## [TEXT UNDER STUDY]

┏━━

🤖 AI Summary
This study addresses the limitations of traditional convex biclustering methods, which are highly sensitive to noisy features and exhibit degraded performance in high-dimensional settings. The authors propose a dual convex biclustering framework that jointly optimizes clustering structures over both samples and features, adaptively assigning higher weights to informative features. This approach simultaneously performs feature selection and biclustering without requiring prior denoising or preprocessing. The method enjoys theoretical guarantees under non-uniform affinity matrices and is implemented via an efficient proximal alternating minimization algorithm, featuring closed-form subproblem solutions and a principled hyperparameter tuning strategy. Experiments demonstrate that the proposed method reliably recovers ground-truth biclusters in synthetic data, significantly outperforming existing techniques, and successfully reproduces biologically meaningful classifications on lymphoma gene expression data, yielding interpretable mRNA groupings along with their associated weights.

┗━━

## [EXCERPTED RECORDS]
┏━━

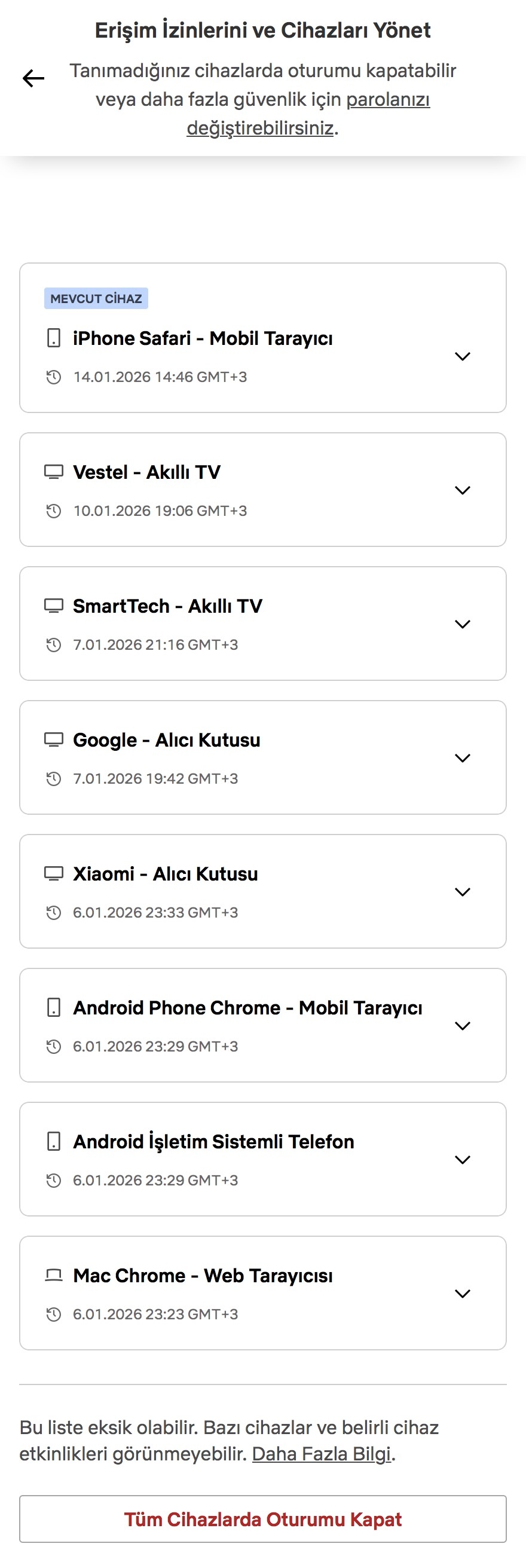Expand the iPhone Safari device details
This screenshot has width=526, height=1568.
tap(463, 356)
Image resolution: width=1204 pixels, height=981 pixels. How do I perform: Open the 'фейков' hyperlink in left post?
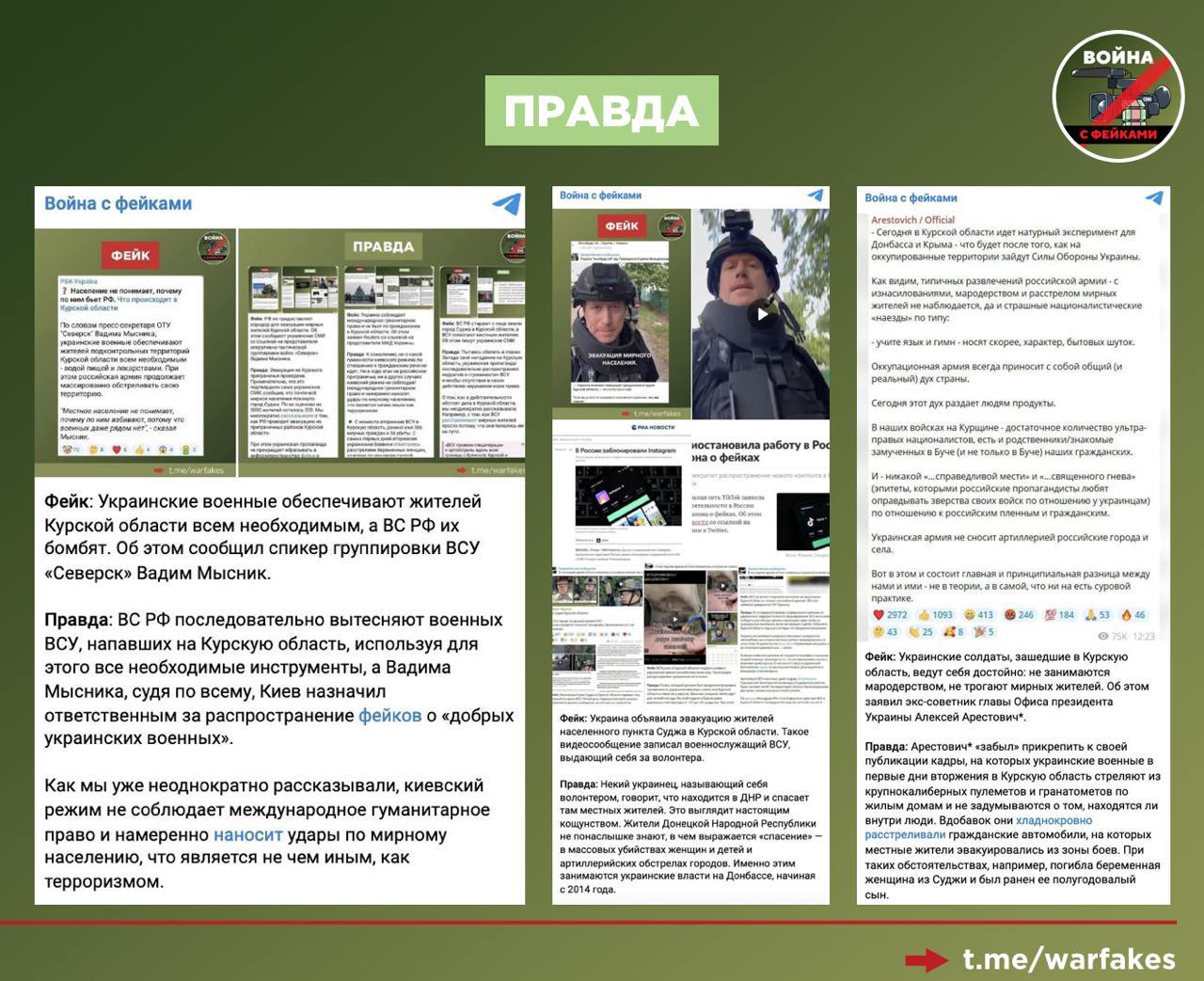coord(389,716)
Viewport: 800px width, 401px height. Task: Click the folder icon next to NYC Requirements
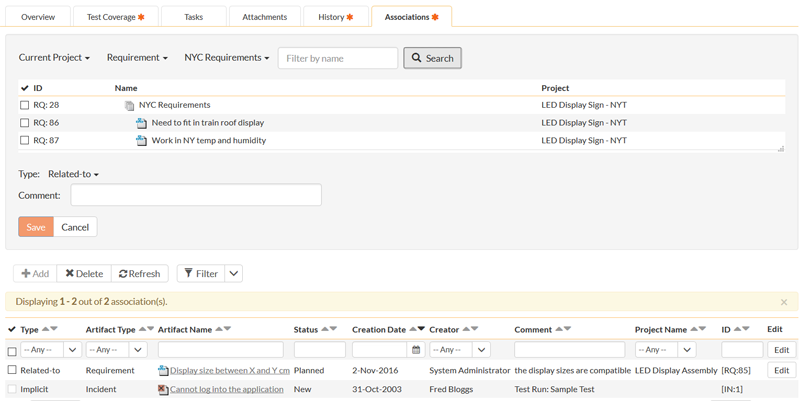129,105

┗━━
┏━━

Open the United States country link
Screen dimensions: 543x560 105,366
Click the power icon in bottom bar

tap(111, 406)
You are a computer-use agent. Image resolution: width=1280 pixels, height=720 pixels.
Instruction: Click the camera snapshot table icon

┗━━

## [TASKS TO COMPLETE]
1. From the summary of the dual convex biclustering study, list every outcome that the experiments are said to demonstrate.
2. Extend the summary of the dual convex biclustering study past its final sentence.
The records have no connection to the summary of the biclustering study.

## [RESPONSES]
1.
- The proposed method reliably recovers ground-truth biclusters in synthetic data.
- It significantly outperforms existing techniques.
- It successfully reproduces biologically meaningful classifications on lymphoma gene expression data.
- It yields interpretable mRNA groupings along with their associated weights.

2.
📝 Abstract
This article proposes a biconvex modification to convex biclustering in order to improve its performance in high-dimensional settings. In contrast to heuristics that discard a subset of noisy features a priori, our method jointly learns and accordingly weighs informative features while discovering biclusters. Moreover, the method is adaptive to the data, and is accompanied by an efficient algorithm based on proximal alternating minimization, complete with detailed guidance on hyperparameter tuning and efficient solutions to optimization subproblems. These contributions are theoretically grounded; we establish finite-sample bounds on the objective function under sub-Gaussian errors, and generalize these guarantees to cases where input affinities need not be uniform. Extensive simulation results reveal our method consistently recovers underlying biclusters while weighing and selecting features appropriately, outperforming peer methods. An application to a gene microarray dataset of lymphoma samples recovers biclusters matching an underlying classification, while giving additional interpretation to the mRNA samples via the column groupings and fitted weights.